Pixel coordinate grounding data

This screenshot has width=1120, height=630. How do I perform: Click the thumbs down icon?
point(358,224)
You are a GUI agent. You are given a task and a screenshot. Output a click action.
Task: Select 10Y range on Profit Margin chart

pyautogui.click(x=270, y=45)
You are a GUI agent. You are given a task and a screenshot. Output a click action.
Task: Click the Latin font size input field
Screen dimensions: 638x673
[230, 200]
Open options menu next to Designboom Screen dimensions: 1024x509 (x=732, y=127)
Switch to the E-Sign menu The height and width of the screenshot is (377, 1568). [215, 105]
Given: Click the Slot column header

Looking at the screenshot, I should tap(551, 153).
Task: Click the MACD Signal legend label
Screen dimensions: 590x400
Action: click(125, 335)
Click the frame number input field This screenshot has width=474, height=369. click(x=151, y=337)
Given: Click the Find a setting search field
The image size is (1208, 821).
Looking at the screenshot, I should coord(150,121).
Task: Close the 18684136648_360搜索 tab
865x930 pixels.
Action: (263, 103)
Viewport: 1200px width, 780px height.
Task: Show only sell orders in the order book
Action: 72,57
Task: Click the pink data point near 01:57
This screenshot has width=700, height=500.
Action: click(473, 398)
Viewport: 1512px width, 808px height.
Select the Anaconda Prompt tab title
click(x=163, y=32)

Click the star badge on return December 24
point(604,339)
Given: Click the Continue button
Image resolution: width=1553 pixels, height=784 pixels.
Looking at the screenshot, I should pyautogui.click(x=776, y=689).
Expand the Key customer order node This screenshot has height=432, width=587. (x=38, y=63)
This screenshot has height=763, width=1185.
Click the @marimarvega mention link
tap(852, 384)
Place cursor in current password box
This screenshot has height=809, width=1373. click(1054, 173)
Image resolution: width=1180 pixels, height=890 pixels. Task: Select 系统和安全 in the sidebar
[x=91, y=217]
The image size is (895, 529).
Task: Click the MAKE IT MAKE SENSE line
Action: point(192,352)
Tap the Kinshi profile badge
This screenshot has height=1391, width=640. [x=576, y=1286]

• [Try it] Out of the preceding entries, pull every line containing the string "field".

• [Answer to this problem]
Task: Click the Latin font size input field
Click the frame number input field This screenshot has width=474, height=369. click(x=151, y=337)
Given: Click the Find a setting search field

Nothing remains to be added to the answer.